Номер подряда здесь стоял целиком. В библиотеке его срезали вместе с корешком, и я тогда запомнил обрубок; теперь он был весь, в шапке каждой накладной, и по нему же шёл адрес доставки — станция, ветка, тупик за станцией. Названия населённого пункта в этой строке не значилось.

Я достал телефон, накрылся полой куртки и открыл карту. Станция была. Ветка от станции была. Тупик обрывался, и в конце его карта показывала поле: зелёное, с проволочной штриховкой пашни и без единого строения. Я переключил на съёмку.

Со спутника выходило так же. Пустырь. Трава, две колеи от грузовиков и белёсое пятно у обрыва ветки — не крыша, не ограда, просто более светлая земля, какая бывает там, где сняли дёрн.

Снимку могло быть три месяца, а могло быть три года. Проверить это ночью на полу чужой конторы я не мог.

Я выключил экран и посидел с закрытыми глазами, пока не перестали плавать зелёные пятна. Двенадцать крупных отпусков в холодных вагонах уходили в место, которого нет ни на карте, ни на снимке.
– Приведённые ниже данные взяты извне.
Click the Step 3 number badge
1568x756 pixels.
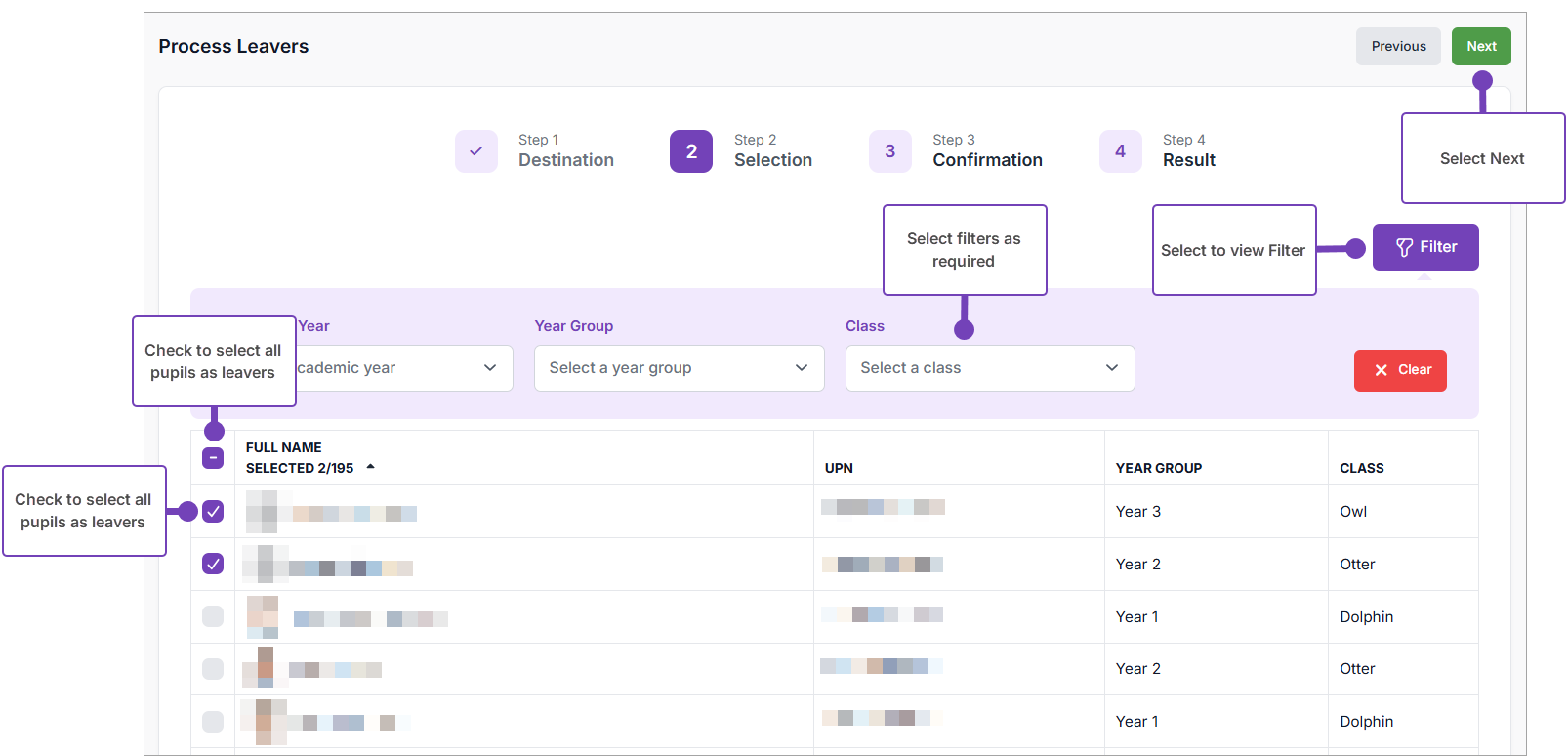[x=889, y=151]
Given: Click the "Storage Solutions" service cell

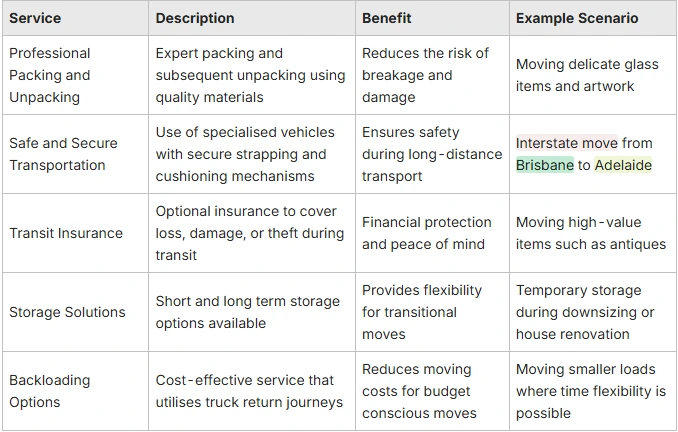Looking at the screenshot, I should (67, 312).
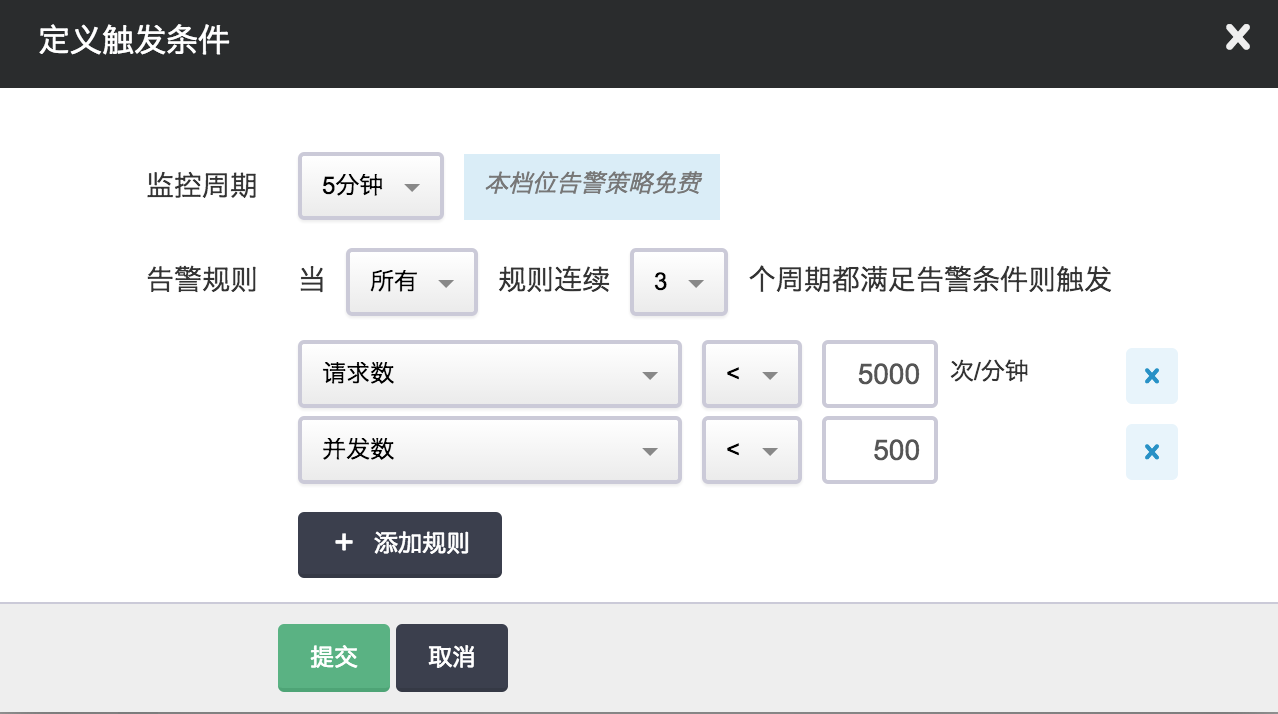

Я запомнил номер, станцию и литеру, и подшивку повесил обратно на гвоздь, потому что бумага, которой нет на стене, кричит громче, чем бумага, которая сгорела вместе со стеной.

Реагенты лежали в среднем корпусе. Я знал это ещё с тумбы и газеты: ящики таскали по двое и с натугой, а бочонки по осадке подвод шли в средний. Замок там был лучше конторского, и я потратил на него больше, чем хотел.

Внутри стояли стеллажи в четыре яруса и бочонки на них — рядами, с трафаретными номерами по донцу. Четвёртый состав в дубовых, седьмой в железных. Пахло сладко и остро одновременно, и запах этот я знал ещё по прошлой жизни, где такие вещи делали в подвалах и погибали от них чаще, чем от врага.

Дальше начиналась работа, и в ней не было ничего героического. Валить бочонок нельзя: восемьдесят кило, упавшие с яруса на камень, слышно за квартал. Я сбивал втулки и сливал через них — по одному с каждого яруса, чтобы стеллаж не повело, — и жидкость шла на пол широко и тихо, и от неё сразу заломило в переносице.

Пары этой дряни тяжелее воздуха. Они не поднимаются, они стелются по полу и текут туда, куда уходит уклон, и уклон в корпусе шёл к воротам, что меня устраивало.

На седьмом бочонке обруч, ослабший от старости, сошёл с клёпок и лязгнул о железный ярус. Звук вышел короткий и чистый, как удар в колокол на два тона.

Я замер с руками в жидкости и простоял так долго. Во дворе никто не пошевелился. В будке у ворот не скрипнула дверь. Спустя время где-то на реке прошёл буксир, и его гудок накрыл собой всё, что могло остаться от лязга, и я выдохнул и продолжил.

Три яруса я слил и на четвёртый не полез. Того, что стояло на полу, хватало с большим запасом, а лишний запас в такой работе — это лишний риск, и ничего больше.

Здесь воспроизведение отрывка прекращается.